### Lerntext
::::::::::

Der im Jülicher Supercomputer-Zentrum stehende Quantenannealer von D-Wave. Bildrechte: Forschungszentrum Jülich / Sascha Kreklau

Das Forschungszentrum Jülich nimmt einen neuen Quantencomputer in Betrieb, der erstaunliche 5.000 Qubits verbindet. Erwächst daraus eine Gefahr für Bitcoin und dessen Signaturalgorithmus ECDSA? Neue Forschungen zum Thema geben darauf eine ziemlich deutliche Antwort.

Quentencomputer gelten seit jeher als potenzielle Gefahr für Bitcoin. Denn ein Quantencomputer ist, potenziell, in der Lage, Signaturalgorithmen wie ECDSA zu brechen. Und da ECDSA-Signaturen Bitcoins schützen, könnte so ein Quantencomputer irgendwann Wallets ausräumen.

::::::::::

Einträge des Datensatzes:
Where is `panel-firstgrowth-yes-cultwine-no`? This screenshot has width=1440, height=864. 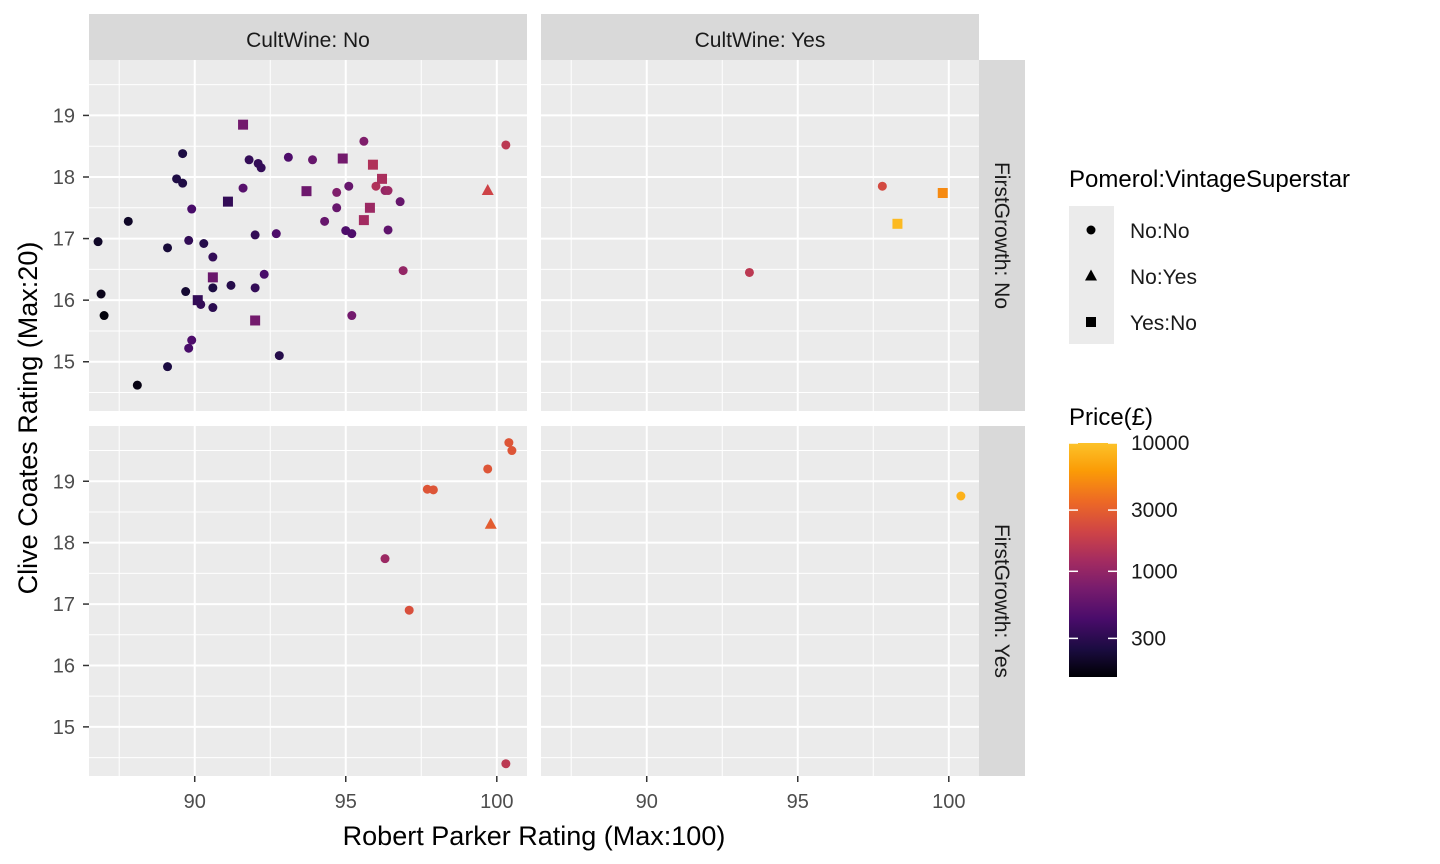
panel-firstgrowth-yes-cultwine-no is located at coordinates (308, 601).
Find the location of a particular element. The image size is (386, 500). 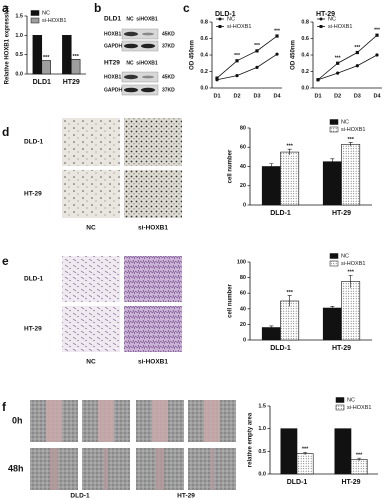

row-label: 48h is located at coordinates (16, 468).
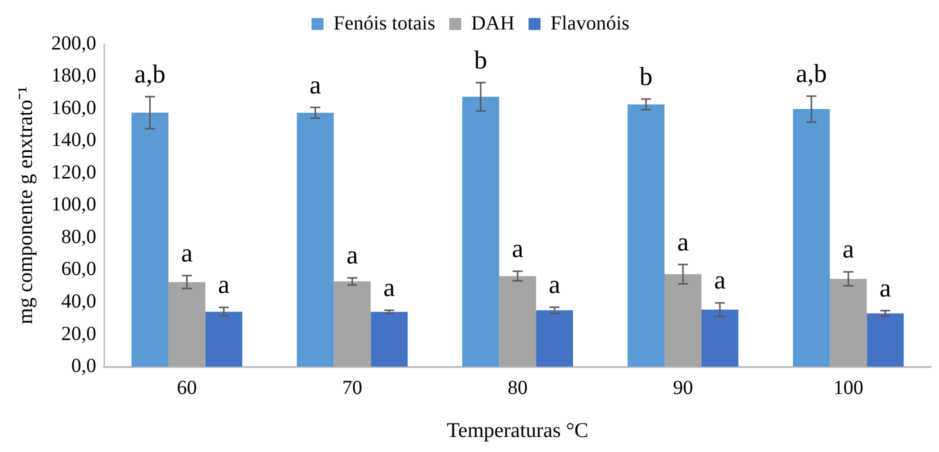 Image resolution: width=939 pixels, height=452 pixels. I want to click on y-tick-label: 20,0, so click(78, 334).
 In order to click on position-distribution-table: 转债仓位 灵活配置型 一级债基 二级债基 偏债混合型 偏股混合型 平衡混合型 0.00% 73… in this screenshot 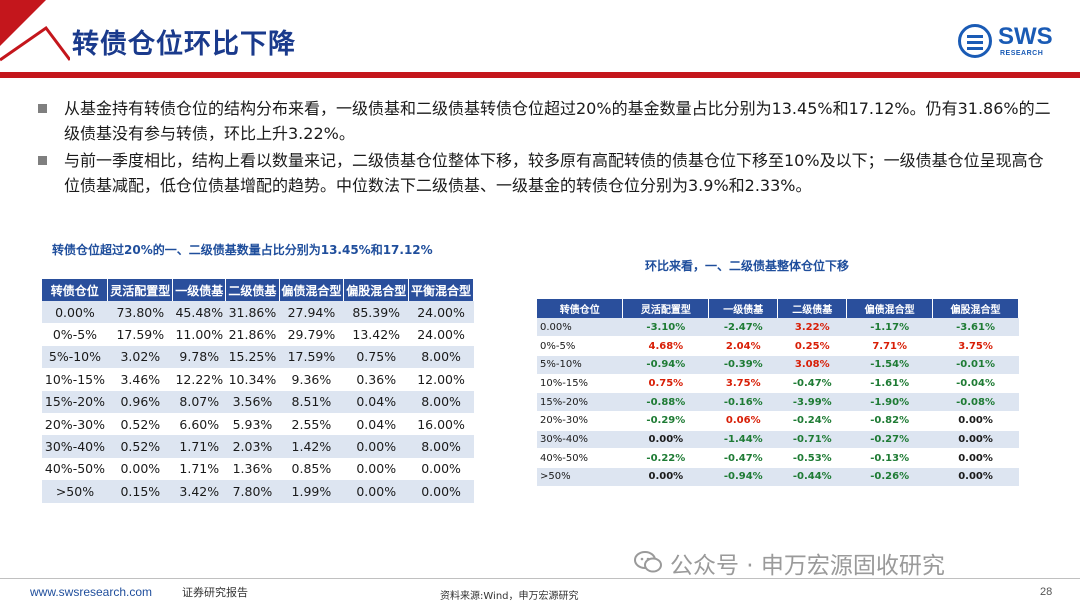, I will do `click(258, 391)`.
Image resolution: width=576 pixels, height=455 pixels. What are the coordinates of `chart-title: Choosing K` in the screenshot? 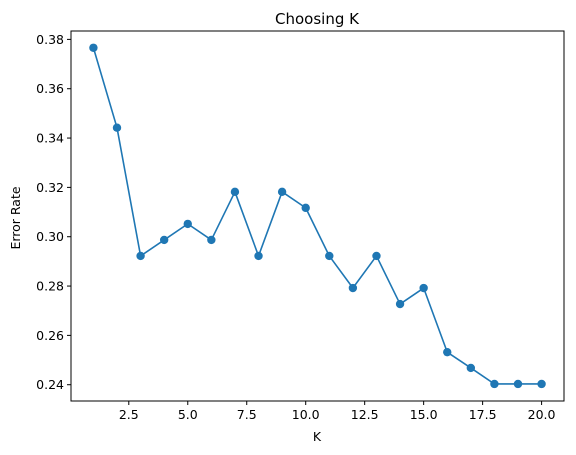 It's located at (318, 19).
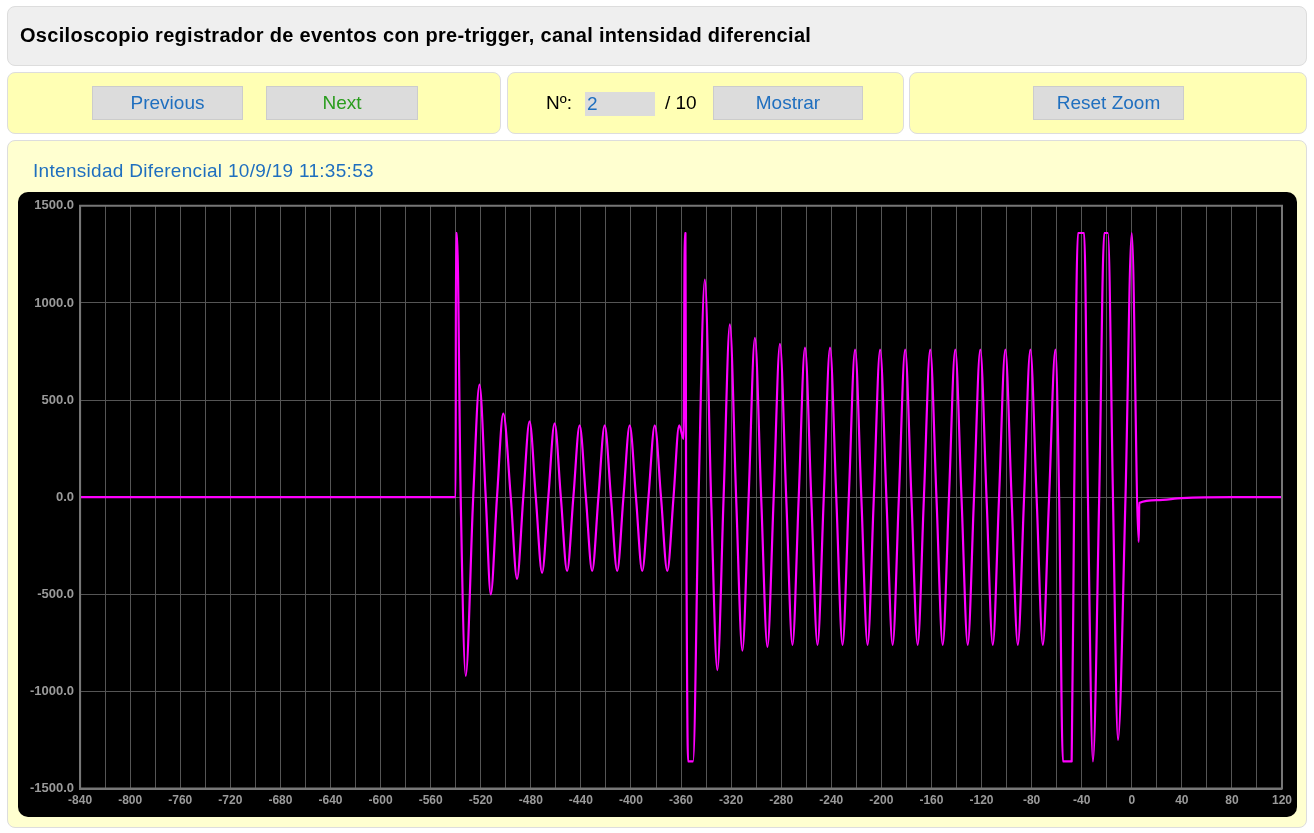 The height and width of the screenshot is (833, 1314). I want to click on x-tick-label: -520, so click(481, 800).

::::::::::

### Aufgabe 1
Erkläre anhand des Lerntexts, warum Quantencomputer als mögliche Gefahr für Bitcoin gelten.
### Aufgabe 2
Gib aus den Einträgen die Zeilen von der Zeile mit „Find the location“ bis einschließlich der Zeile mit „Image resolution: width=939“ unverändert aus. Lass die Bilder dabei weg.

### Schriftliche Lösung 1
Ein Quantencomputer kann potenziell Signaturalgorithmen wie ECDSA brechen. Da ECDSA-Signaturen Bitcoins schützen, könnte ein solcher Rechner irgendwann Wallets ausräumen.

### Schriftliche Lösung 2
Find the location of a particular element. The image size is (386, 500). 

row-label: 48h is located at coordinates (16, 468).
 Image resolution: width=939 pixels, height=452 pixels. I want to click on y-tick-label: 20,0, so click(78, 334).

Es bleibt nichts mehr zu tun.